Ariel McGlothlin 11:04
Um, I think that, I think that for the most part, they think most of the stuff about, you know, my general lifestyle, as far as that is kind of neat. You know, we just grew up doing what a lot of people would have probably considered like prepping, but it wasn’t really because of that, it was just because, you know, if you raise your own food, if you want to regrow corn and freeze it, you have to freeze a year’s worth, because you’re not going to have any more to like, rose the next season. So we’ve had a large, you know, stockpile of things, and we’re just well prepared for things generally to go wrong. So I think they think most of you know, the stuff I’m doing is cool. My parents would disapprove of some of my other lifestyle choices like clothing and having, you know, my hair cut and down and not covered, obviously, I’m not as conservative dressing as they are. So there’s definitely some things they would disapprove of with that. But I don’t think any of it has to do with pooping in a bucket or living in a tiny house or living in the mountains.

Matt Derosier 12:02
have you convinced them that pooping in a bucket is the better way to go?

Ariel McGlothlin 12:06
Um, I don’t know, I haven’t asked them if they would consider that they live in a, you know, more normal house that has flush toilets. So I don’t know.

Matt Derosier 12:15
You have to ask them and then record the phone call or video chat and it’d be good content.

Ariel McGlothlin 12:22
They’re fairly practical people. So I wouldn’t hesitate to say that. Yeah. If if something, you know, froze up or backed up, or well, my baby brothers now owns a septic company. So they probably wouldn’t be stuck for very long. But like I said, they’re pretty practical. So if there if there wasn’t other options, I’m sure they would they would do that just fine.

Matt Derosier 12:45
I noticed that you don’t do any ads and videos, do you any of your videos directly or indirectly? Provide you income?

Ariel McGlothlin 12:53
Um, somewhat. Yeah. Google has done our you know, through YouTube has done advertising on some of them, and they pay me a commission percentage of that, that is not something I control, and what ads they put on a video entirely depends on what you know, they it’s not based on what they think about me. It’s whatever Google knows about you, the viewer and what you may be interested in and what might be worthwhile advertising to you. So that’s, that’s not something I really have any, you know, control over. But they do put, you know, ads on there. I’ve never decided to work with anybody, like a specific sponsorship or affiliate or thing. Well, I guess I am an Amazon affiliate, because it mostly just because it saves me time, because so many people would ask me repeatedly the same questions, where do you get that there’s that thing you’re using. And so being able to just set up an organized, here’s all those things, you can find them easily instead of having to refund the link every time somebody asked me this handy. So Amazon pays me a little commission, you know, somebody buys something through that. So that’s, that’s nice. But yeah, I’ve never worked to set up anything that’s, you know, it’s probably a good way to go to you know, you know, contact companies and say, Hey, I like your product, I would like to recommend your product. I mean, I still recommend products to people if they’re ones I like I’ve just never bothered setting up a relationship with their manufacturers that pays me to do so.

DATASET CONTENT:

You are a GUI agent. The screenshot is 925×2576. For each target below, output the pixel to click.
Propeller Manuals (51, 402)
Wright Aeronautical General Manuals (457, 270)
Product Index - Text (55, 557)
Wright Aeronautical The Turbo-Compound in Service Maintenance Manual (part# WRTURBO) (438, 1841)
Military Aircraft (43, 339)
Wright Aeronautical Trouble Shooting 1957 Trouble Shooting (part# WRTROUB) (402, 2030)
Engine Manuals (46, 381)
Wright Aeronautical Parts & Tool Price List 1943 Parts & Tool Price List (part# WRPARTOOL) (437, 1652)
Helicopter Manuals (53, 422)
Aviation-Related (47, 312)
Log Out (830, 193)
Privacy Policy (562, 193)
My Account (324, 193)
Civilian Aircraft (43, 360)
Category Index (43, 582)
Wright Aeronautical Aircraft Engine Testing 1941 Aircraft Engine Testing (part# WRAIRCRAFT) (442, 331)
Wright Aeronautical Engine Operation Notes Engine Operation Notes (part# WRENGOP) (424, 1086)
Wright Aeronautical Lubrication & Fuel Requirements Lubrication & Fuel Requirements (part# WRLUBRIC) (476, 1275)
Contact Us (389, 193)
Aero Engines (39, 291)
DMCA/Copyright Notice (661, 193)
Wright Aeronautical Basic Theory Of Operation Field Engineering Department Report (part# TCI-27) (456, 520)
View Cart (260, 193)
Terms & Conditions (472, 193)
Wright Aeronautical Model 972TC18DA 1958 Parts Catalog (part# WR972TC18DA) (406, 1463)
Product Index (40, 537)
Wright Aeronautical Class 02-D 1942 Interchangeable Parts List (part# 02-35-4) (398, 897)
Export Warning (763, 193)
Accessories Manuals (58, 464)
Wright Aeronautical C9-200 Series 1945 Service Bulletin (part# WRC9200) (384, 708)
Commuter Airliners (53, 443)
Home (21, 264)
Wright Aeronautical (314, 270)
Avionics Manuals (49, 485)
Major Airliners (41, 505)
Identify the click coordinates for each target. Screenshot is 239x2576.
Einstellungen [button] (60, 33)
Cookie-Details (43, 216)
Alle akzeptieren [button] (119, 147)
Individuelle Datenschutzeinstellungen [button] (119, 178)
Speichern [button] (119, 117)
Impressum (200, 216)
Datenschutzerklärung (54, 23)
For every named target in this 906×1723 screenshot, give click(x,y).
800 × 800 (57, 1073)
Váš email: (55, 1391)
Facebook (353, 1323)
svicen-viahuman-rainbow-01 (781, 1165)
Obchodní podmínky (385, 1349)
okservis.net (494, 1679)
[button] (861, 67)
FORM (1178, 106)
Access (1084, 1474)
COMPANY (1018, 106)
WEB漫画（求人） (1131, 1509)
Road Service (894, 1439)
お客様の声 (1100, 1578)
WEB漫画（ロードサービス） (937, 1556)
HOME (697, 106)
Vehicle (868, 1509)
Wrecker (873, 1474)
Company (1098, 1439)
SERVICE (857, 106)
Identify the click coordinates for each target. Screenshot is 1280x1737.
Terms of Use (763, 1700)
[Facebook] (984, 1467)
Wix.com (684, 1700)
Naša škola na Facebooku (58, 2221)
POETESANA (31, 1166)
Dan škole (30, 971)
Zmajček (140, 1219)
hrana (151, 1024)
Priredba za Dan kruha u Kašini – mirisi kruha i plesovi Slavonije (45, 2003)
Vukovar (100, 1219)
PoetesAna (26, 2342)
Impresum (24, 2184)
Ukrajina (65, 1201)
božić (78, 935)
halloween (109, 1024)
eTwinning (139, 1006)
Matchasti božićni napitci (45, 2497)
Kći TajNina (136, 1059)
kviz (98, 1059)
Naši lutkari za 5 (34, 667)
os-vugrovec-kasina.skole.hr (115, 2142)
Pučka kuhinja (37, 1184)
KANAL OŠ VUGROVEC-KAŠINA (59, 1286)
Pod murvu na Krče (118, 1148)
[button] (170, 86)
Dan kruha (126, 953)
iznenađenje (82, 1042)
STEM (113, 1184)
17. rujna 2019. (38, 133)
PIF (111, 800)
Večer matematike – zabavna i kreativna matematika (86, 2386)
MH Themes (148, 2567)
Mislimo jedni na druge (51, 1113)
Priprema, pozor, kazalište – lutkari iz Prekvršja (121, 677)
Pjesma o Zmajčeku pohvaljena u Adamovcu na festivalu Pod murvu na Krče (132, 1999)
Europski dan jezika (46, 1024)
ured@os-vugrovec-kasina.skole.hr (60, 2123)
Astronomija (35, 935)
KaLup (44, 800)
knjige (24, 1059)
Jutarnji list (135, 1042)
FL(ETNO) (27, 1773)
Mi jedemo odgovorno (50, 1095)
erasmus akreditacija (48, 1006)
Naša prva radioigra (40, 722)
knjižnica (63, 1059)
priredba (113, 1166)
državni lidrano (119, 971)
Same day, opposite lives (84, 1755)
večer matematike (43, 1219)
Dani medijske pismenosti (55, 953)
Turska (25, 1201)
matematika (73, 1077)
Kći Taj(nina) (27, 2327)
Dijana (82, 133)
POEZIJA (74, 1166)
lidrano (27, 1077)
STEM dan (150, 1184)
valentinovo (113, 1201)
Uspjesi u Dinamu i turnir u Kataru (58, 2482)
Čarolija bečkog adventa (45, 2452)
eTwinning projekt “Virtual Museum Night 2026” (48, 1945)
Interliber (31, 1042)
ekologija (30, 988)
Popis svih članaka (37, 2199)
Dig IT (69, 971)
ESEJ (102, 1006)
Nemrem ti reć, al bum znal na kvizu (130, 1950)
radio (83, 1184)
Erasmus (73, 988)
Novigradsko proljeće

EXERCISE TASKS:
**a)** List every timestamp that appears next to a speaker's name in the interview transcript.
**b)** Please restate word for word the part of the records that opens with the line containing "Nemrem ti reć, al" and runs through the end of the records.

RESPONSE LIST:
**a)** 11:04, 12:02, 12:06, 12:15, 12:22, 12:45, 12:53

**b)**
Nemrem ti reć, al bum znal na kvizu (130, 1950)
radio (83, 1184)
Erasmus (73, 988)
Novigradsko proljeće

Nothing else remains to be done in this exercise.